* **Untersuchter Text**
------------------------
Wie gesund ist Ihr digitaler Zwilling?

Digitale Zwillinge – eine geschickte Kombination aus künstlicher Intelligenz und persönlichen Daten – haben bereits begonnen, die Arbeitsweise der Gesundheitsversorgung zu revolutionieren. Aber sie werfen eine Menge ethischer und rechtlicher Fragen auf, insbesondere angesichts der riesigen Mengen an medizinischen Daten, die gesammelt werden müssen, um Algorithmen der künstlichen Intelligenz zu trainieren. Müssen wir uns also Sorgen über die Möglichkeit eines digitalen Klons machen? Wir haben mit Expertinnen aus verschiedenen Bereichen gesprochen, um das herauszufinden.
------------------------
* **Auszüge aus Datensätzen**
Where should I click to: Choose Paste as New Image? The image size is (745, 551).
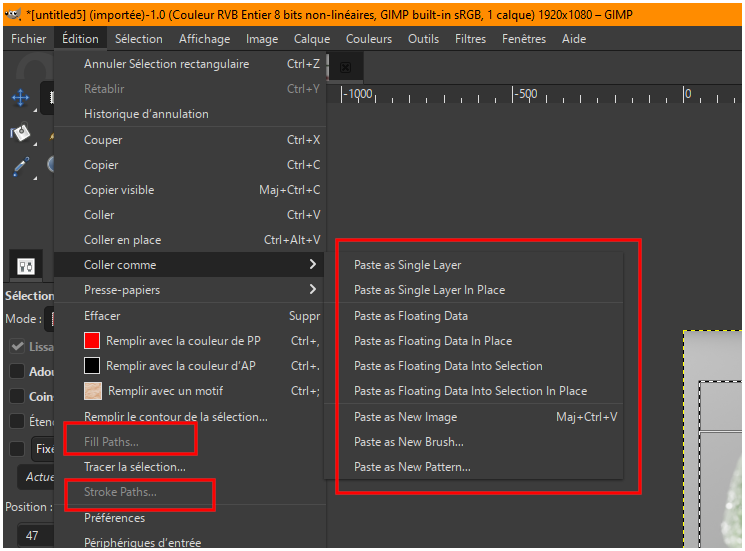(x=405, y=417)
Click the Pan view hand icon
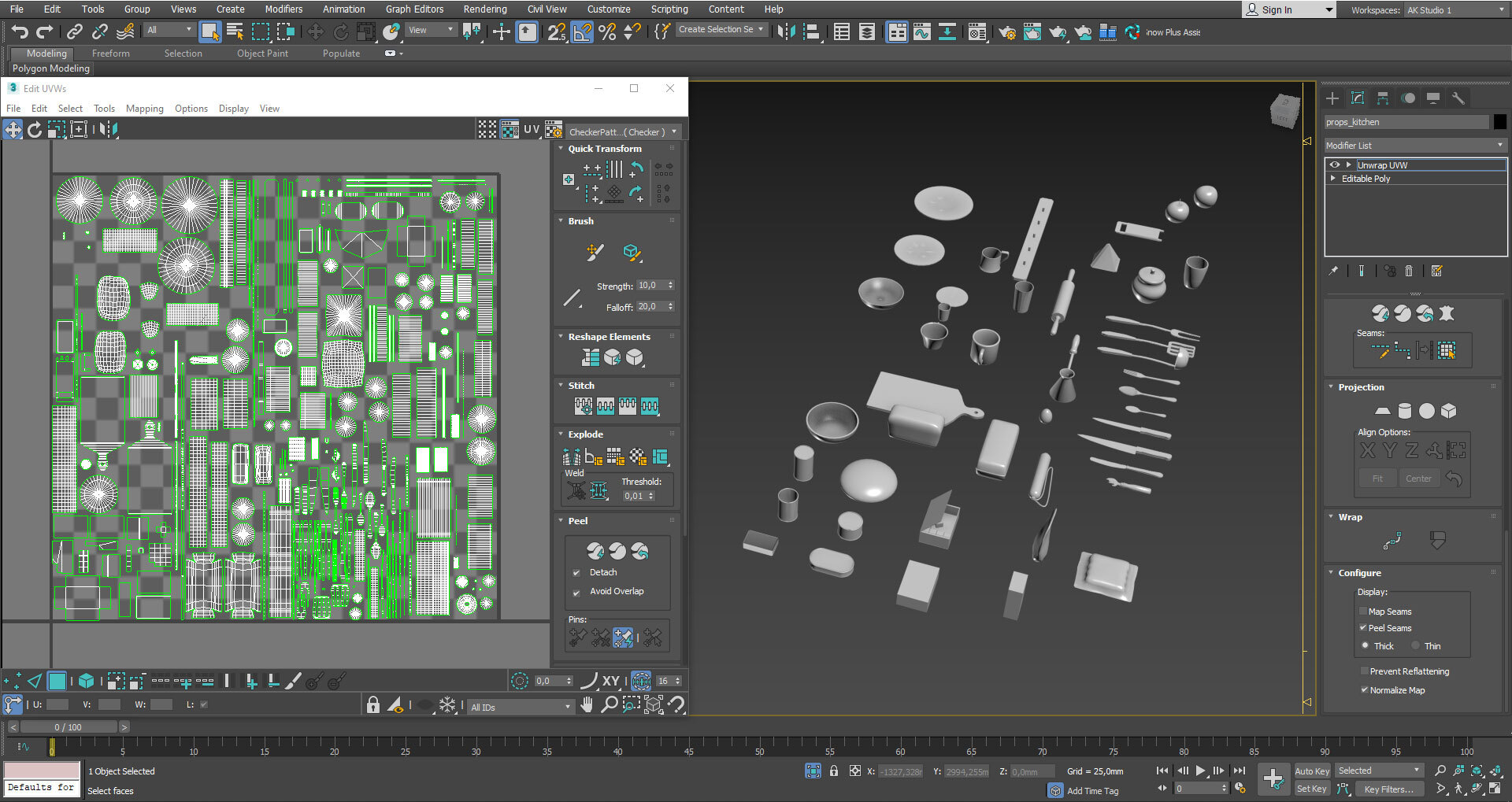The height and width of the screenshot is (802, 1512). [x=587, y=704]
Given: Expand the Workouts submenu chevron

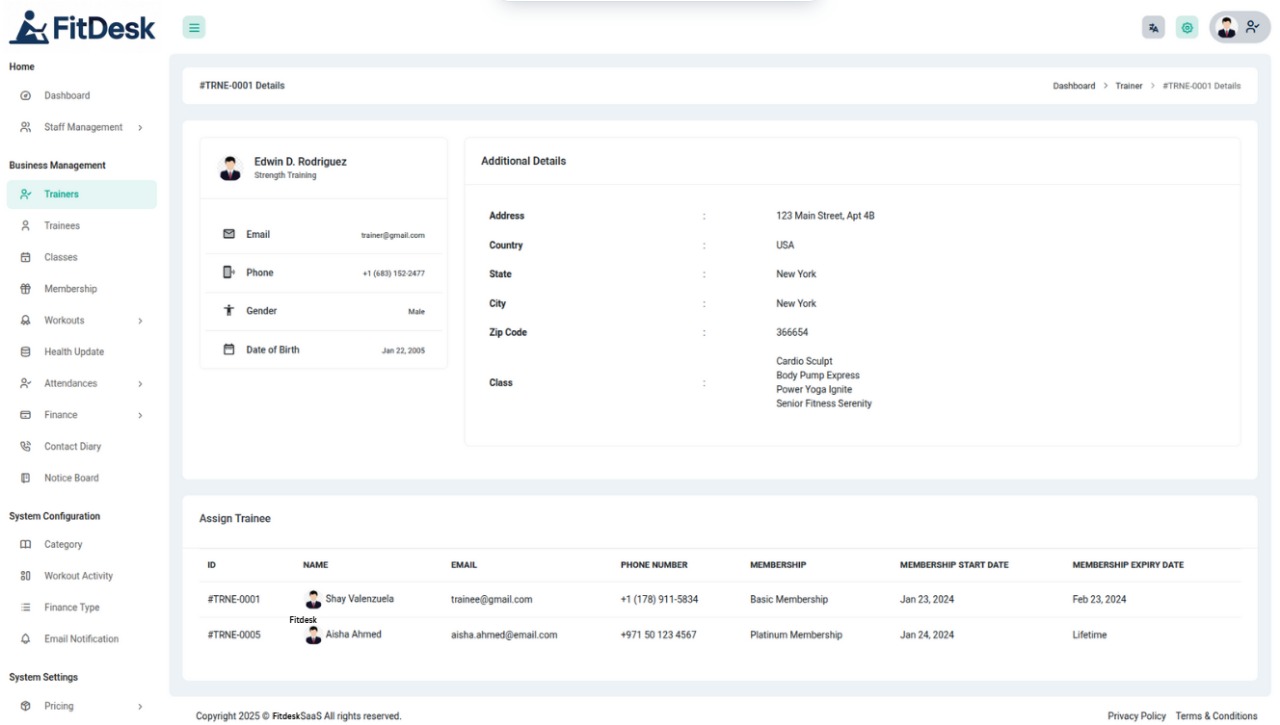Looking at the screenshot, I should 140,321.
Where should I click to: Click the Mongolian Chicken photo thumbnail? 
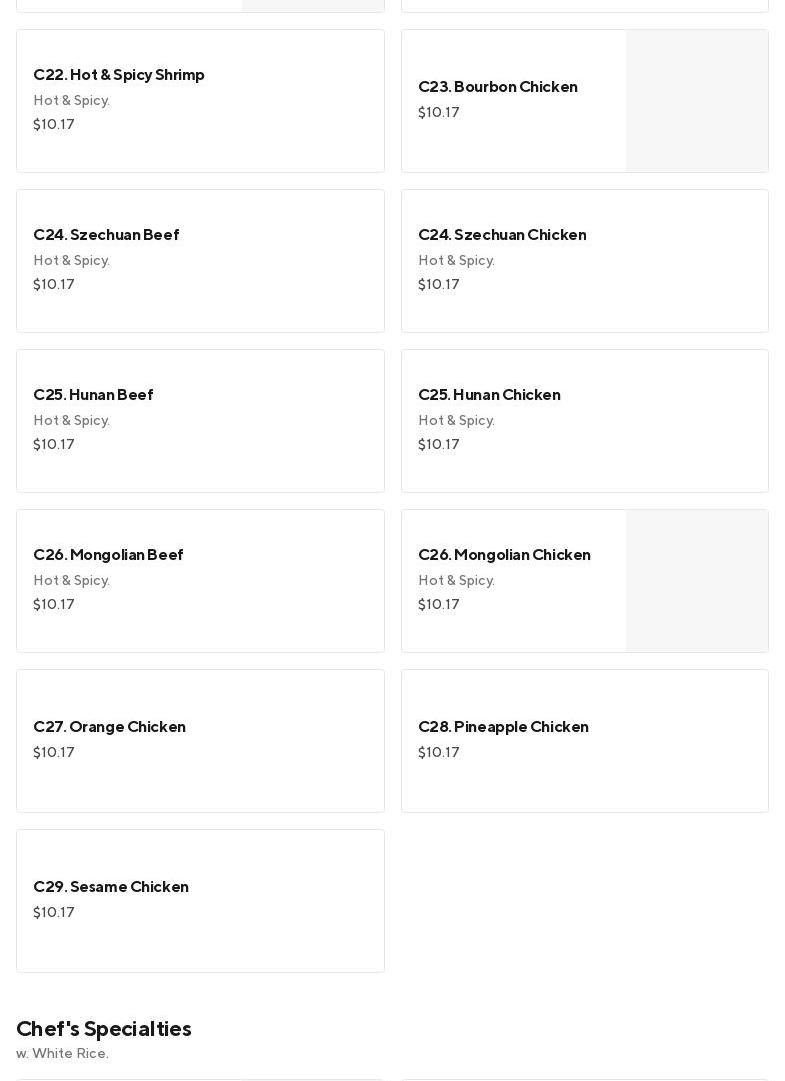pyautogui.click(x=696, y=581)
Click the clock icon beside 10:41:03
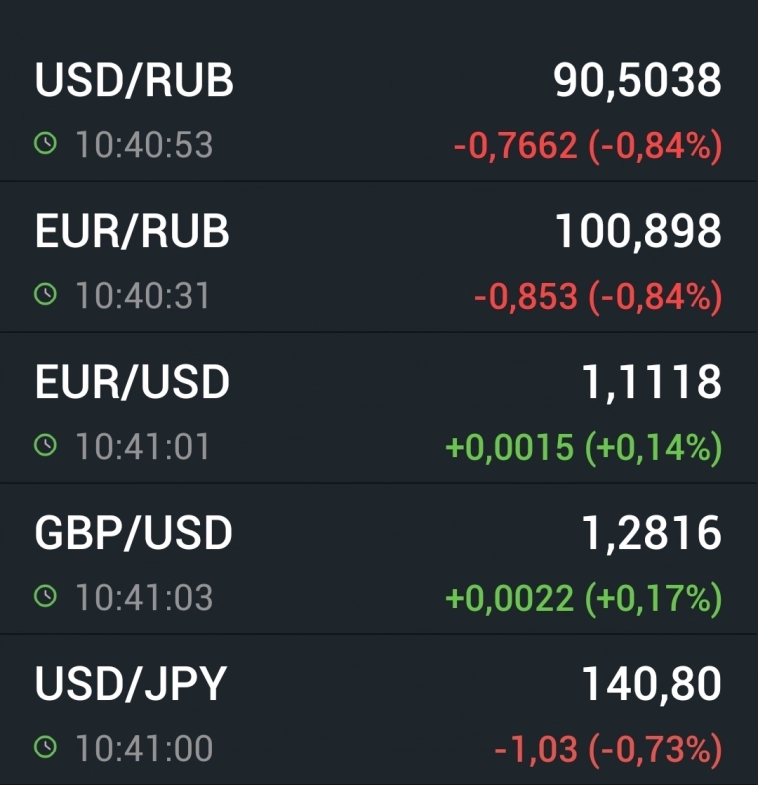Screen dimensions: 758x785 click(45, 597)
------------------------
* **Arbeitsaufträge**
1 > Erklären Sie in ein bis drei Sätzen, weshalb digitale Zwillinge nach dem Text über digitale Zwillinge in der Gesundheitsversorgung ethische und rechtliche Fragen aufwerfen.
2 > Woraus besteht ein digitaler Zwilling laut dem Text über digitale Zwillinge in der Gesundheitsversorgung?
3 > Knüpfen Sie an den Text über digitale Zwillinge in der Gesundheitsversorgung an und schreiben Sie ihn nach dem letzten Satz weiter.
Die Datensätze sind eigenständiges Material und gehören nicht zum untersuchten Text.

* **Ihre Antworten**
1 > Für das Training der Algorithmen künstlicher Intelligenz müssen riesige Mengen medizinischer Daten gesammelt werden. Vor allem deshalb werfen digitale Zwillinge viele ethische und rechtliche Fragen auf.

2 > Aus einer geschickten Kombination von künstlicher Intelligenz und persönlichen Daten.

3 >
Ein digitaler Klon würde Ihre komplette Krankenakte enthalten: Alter, Grösse, Gewicht, Vorerkrankungen, Puls, Organtätigkeit, Cholesterinspiegel, genetische Veranlagungen und mehr. © iStock

Stellen Sie sich vor, es gäbe da draussen eine virtuelle Kopie Ihres Körpers – eine Art Klon, aber in der digitalen Welt. Und stellen Sie sich vor, dieser Klon enthielte Ihre komplette Krankenakte: Alter, Grösse, Gewicht, Vorerkrankungen, Puls, Organtätigkeit, Cholesterinspiegel, genetische Veranlagungen und mehr. Das ist die Idee hinter digitalen Zwillingen. Sie wandeln die medizinischen Daten der Patientinnen und Patienten in mathematische Formeln um, die dann in KI-Algorithmen und Computerprogramme eingespeist werden. Sie arbeiten in Echtzeit und verarbeiten nicht nur die medizinischen Daten der zu behandelnden Patientin, sondern auch die Daten aller anderen digitalen Zwillinge.

Ziel ist es, dass ärztliches Fachpersonal diese virtuellen Modelle nutzen, um Vorhersagen zu treffen und eine personalisierte Gesundheitsversorgung anzubieten. Zum Beispiel könnten sie den digitalen Zwilling einer Patientin nutzen, um eine versteckte Krebserkrankung zu erkennen, verschiedene Behandlungsprotokolle zu testen, die entsprechenden Reaktionen zu beobachten und das beste Protokoll für diese bestimmte Person auszuwählen.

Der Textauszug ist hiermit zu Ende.